Selected passage Start Marker
Testosterone ,Free and Total
Testosterone, Serum 63	ng/dL	6-82	F
Free Testosterone(Direct) 2.2	pg/mL	0.0-2.2	



My GP has a very holistic slant. He also believes, in relation to hormones and menopause, that the "least amount of hormones for the least amount of time" is the most sound treatment. For the first nine months or so this combo worked well. I cannot find a compounded RX near me, so I had to go back to the States more frequently than I wanted. I found an endocrinologist here that checked my blood levels. He thought they were way too low and insisted that I do not need progesterone. My doctor in the States thought they were perfect. Now I am injected with Binodian once every 28 days. It's basically estrogen and testosterone. After a couple of months my endo here did blood work and thought my levels were where they should be. I feel okay, but as I expressed in my previous post I want to feel better. I'll be in the States in October and my GP will freak out when he realizes I've dumped the compounded hormones, that I am taking Binodian, and considering (or by then taking) more testosterone. I'll do blood work there too.
One more thing, I have osteopenia. I also had a right hip replacement in 2003 due to a many years prior (small fracture that caused right hip to become avascular) while teaching my daughters to roller skate.
I have enjoyed being physically fit most of my life. Watching my muscles lose their firmness and my sex drive fall has been like losing part of my identity. I know part of this is hormonal, but part of it is that my exercise program is forced and sporadic due to all of the changes.
My regular GP in TN will want me to go back to the compound. I'm not sure what to do. There are SO many opinions. No one seems to agree on how long I should continue HT after my hysterectomy. I get a different answer every time I ask doctors or anyone.
I dislike self-medicating, but want to feel better and want to take advantage of my stay in MX. I will continue to live here from 6-24 months longer.
Thank you for all of your information and your kindness.
The Binodian has 200.00mg of Enantato de pasTERONA (testosterone) and 4.00mg of Estradiol.
Selected passage End Marker
**Assignment 1**
Decide whether each statement below agrees with the post on hormone therapy. Answer yes or no for each, and quote the words from the post that settle it.
(a) The writer receives the Binodian injection once every 28 days.
(b) The endocrinologist judged the writer's hormone levels to be too high.
(c) The writer had a left hip replacement.
**Assignment 2**
Answer these questions using the post on hormone therapy.
(a) In what month will the writer be in the States?
(b) How much estradiol does the Binodian contain?
(c) For how much longer does the writer expect to live in MX?
**Assignment 3**
Carry on the post on hormone therapy from the point at which it ends.
Provided records Start Marker
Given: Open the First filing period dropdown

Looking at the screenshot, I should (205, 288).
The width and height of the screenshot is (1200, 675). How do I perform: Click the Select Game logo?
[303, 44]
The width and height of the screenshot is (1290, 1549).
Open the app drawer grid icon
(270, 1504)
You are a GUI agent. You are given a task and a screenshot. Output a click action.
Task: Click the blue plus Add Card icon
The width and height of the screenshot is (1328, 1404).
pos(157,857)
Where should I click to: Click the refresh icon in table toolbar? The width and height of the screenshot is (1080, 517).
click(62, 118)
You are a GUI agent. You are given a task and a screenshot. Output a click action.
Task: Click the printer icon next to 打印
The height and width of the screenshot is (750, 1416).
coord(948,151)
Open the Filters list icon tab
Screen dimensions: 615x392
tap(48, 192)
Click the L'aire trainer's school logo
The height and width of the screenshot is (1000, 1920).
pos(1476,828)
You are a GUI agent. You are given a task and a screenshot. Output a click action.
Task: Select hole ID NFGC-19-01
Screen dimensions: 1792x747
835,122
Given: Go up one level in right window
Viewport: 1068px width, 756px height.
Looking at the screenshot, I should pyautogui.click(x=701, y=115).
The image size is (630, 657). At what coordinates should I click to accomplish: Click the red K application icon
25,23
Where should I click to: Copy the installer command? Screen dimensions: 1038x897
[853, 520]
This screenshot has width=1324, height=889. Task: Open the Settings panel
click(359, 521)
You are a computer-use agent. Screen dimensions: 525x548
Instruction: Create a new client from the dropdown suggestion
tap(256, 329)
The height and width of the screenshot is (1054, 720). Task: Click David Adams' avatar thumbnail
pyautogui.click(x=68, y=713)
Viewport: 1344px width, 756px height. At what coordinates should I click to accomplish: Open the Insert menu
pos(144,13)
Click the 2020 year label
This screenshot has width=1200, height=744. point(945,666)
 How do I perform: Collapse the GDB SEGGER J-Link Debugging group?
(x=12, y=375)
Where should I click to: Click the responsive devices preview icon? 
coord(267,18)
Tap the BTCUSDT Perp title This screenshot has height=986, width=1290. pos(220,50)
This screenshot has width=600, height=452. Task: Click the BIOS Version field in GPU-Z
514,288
Provided records End Marker
**Task result 1**
(a) Yes: "Now I am injected with Binodian once every 28 days."
(b) No: "He thought they were way too low"
(c) No: "I also had a right hip replacement in 2003"

**Task result 2**
(a) October
(b) 4.00mg
(c) 6-24 months longer

**Task result 3**
I just purchased a pack of Androgel . I know the 5 gram dose per day is way too much for me. I read that 2.5 per week is about right for a woman. So, maybe half a 5 g per week given MWF would be right. Can anyone help?

Thanks!

----------


## Times Roman

Well, it's clear you know test on a woman is a double edged sword. on the one hand it increases libido, on the other hand, it can cause certain masculinizing effects that you should avoid. I'm not thrilled about the every other day aspect, since a very uneven dose rate. Although I think the 2.5gms/week is the max dose rate (verified at multiple websites), I would still try to apply daily. That would put you at under 0.4gms/day. You may have to experiment and maybe get a scale. Since I haven't tried to scale gel before, this could be tricky and you will have to play around with it. Or you can scale the 2.5grams and just know that has to last for 7 days. But you should do it daily.

----------


## Vettester

I'm sure PPC will chime in pretty soon. She is quite knowledgeable with the female endocrine system. In fact, she's quite knowledgeable with everyone's endocrine system. Your situation could be a little sensitive, I'd definitely keep an eye out for anything PPC can offer.

----------


## SlimmerMe

I agree-----PPC will help you

----------


## MJH

Thanks! I hope PPC does weigh in. I could just measure the Adrogel with a syringe. 

How many grams in 1 milliliter? The answer is 1.
We assume you are converting between gram [water] and milliliter.

So, 2.5 grams should be 2.5 ml. 

I could just start off with .2 ml per day....Thoughts?
I'm sorry to be such a newbie!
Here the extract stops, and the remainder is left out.